The weight of what he is saying settles over me like snow.

I am trapped. Not by chains or guards, but by something far more binding. The mating bond. The weakness of my body. The reality that I have nowhere else to go.

I am trapped with the son of the pack my father murdered and I can feel my entire body pulling toward him even though my mind knows this is impossible.

"So what you are saying is that I am stuck here with you whether I want to be or not," I say.

"Yes," Levi says. "And I am stuck here with you whether I want to be or not. The bond does not give us the luxury of choice."
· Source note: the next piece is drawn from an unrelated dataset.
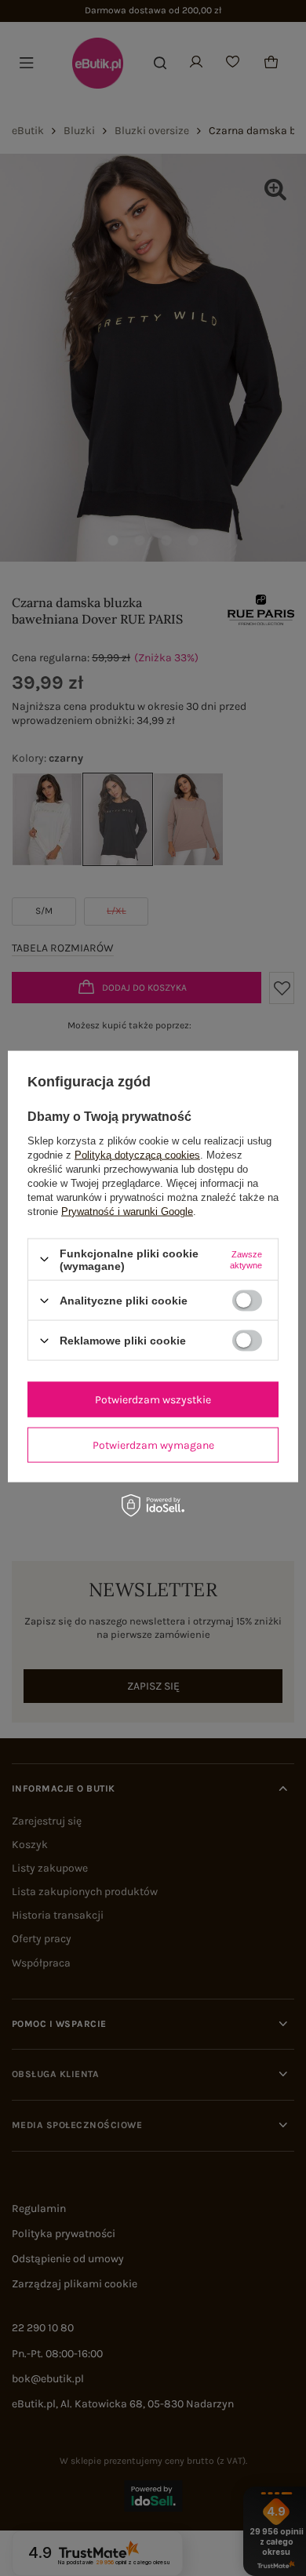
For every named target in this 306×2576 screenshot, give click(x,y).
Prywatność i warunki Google (127, 1211)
"But you do not want me here," I say. It is not a question. I can feel the conflict in him through the bond. The rage. The desire for revenge. The pull of the mating instinct fighting against his better judgment.

"No," he says honestly. "I do not. Every logical part of me wants you gone. Every angry part of me wants you dead. But the bond overrides all of that. And I am too tired to fight it anymore."

I feel something break in my chest.

This is not a love story. This is not fate bringing two people together for a beautiful ending. This is a trap. This is a prison made of biology and circumstance and the universe deciding that the daughter of a murderer and the son of his victims should be bound together forever.

"If we are fated mates, what happens now," I ask. The question we have both been avoiding. "Because I do not see how this ends well for either of us."

Levi meets my eyes and I see the answer there before he speaks it.

"I do not know," he says quietly. "No one has ever told me what happens when fated mates meet under circumstances like this. When they should destroy each other. When the bond pulls them together anyway."

He stands and walks toward me.

"All I know is that the bond is real. The pull is real. And somehow we have to find a way to live with each other despite everything that should keep us apart."

He is close enough now that I can feel the warmth radiating off his skin. The bond is screaming at me to move closer. To touch him. To surrender to the connection.

I resist.

"What if we cannot," I whisper. "What if we destroy each other trying?"

Levi reaches out and traces his fingers down my arm. The touch is gentle but it sends electricity through my entire body.

"Then I suppose we destroy each other together," he says. "Because the alternative is fading away slowly as the bond pulls us apart from the inside. And I am not sure which death is worse."